**Your instructions**: A stretch of the entries below is to be set down exactly, running from the line with "This screenshot has height=347, width=494." through the line with "The image size is (1411, 837).", both included, and no other line.

Data entries:

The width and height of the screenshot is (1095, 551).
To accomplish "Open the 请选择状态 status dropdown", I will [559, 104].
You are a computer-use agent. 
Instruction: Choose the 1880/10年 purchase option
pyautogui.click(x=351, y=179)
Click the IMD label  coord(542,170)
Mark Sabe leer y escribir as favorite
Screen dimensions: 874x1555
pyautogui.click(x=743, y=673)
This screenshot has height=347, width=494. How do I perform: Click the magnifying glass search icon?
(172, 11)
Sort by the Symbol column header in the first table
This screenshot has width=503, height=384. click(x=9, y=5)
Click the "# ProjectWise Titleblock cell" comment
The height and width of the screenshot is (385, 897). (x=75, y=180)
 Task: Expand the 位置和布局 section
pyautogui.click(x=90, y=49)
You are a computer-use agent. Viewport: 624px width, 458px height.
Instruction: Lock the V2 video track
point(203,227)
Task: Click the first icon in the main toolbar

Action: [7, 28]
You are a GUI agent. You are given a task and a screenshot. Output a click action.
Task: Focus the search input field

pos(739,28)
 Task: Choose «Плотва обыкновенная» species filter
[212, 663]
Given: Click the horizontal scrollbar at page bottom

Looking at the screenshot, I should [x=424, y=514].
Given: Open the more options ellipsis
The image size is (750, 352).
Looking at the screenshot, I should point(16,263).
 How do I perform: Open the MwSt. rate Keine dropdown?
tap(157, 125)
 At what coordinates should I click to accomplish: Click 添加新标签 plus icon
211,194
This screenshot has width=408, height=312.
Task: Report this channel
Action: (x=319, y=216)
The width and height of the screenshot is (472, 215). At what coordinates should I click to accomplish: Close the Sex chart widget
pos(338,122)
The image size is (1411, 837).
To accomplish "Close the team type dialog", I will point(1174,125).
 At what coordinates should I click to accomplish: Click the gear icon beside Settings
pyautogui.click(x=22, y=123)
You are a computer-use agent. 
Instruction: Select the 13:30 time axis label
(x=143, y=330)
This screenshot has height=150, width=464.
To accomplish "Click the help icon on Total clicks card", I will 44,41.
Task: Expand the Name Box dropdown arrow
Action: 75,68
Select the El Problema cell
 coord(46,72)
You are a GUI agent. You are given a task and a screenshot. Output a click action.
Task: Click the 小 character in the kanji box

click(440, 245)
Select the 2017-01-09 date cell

**Result of this exercise**:
This screenshot has height=347, width=494. How do I perform: Click the magnifying glass search icon?
(172, 11)
Sort by the Symbol column header in the first table
This screenshot has width=503, height=384. click(x=9, y=5)
Click the "# ProjectWise Titleblock cell" comment
The height and width of the screenshot is (385, 897). (x=75, y=180)
 Task: Expand the 位置和布局 section
pyautogui.click(x=90, y=49)
You are a computer-use agent. Viewport: 624px width, 458px height.
Instruction: Lock the V2 video track
point(203,227)
Task: Click the first icon in the main toolbar

Action: [7, 28]
You are a GUI agent. You are given a task and a screenshot. Output a click action.
Task: Focus the search input field

pos(739,28)
 Task: Choose «Плотва обыкновенная» species filter
[212, 663]
Given: Click the horizontal scrollbar at page bottom

Looking at the screenshot, I should [x=424, y=514].
Given: Open the more options ellipsis
The image size is (750, 352).
Looking at the screenshot, I should point(16,263).
 How do I perform: Open the MwSt. rate Keine dropdown?
tap(157, 125)
 At what coordinates should I click to accomplish: Click 添加新标签 plus icon
211,194
This screenshot has width=408, height=312.
Task: Report this channel
Action: (x=319, y=216)
The width and height of the screenshot is (472, 215). At what coordinates should I click to accomplish: Close the Sex chart widget
pos(338,122)
The image size is (1411, 837).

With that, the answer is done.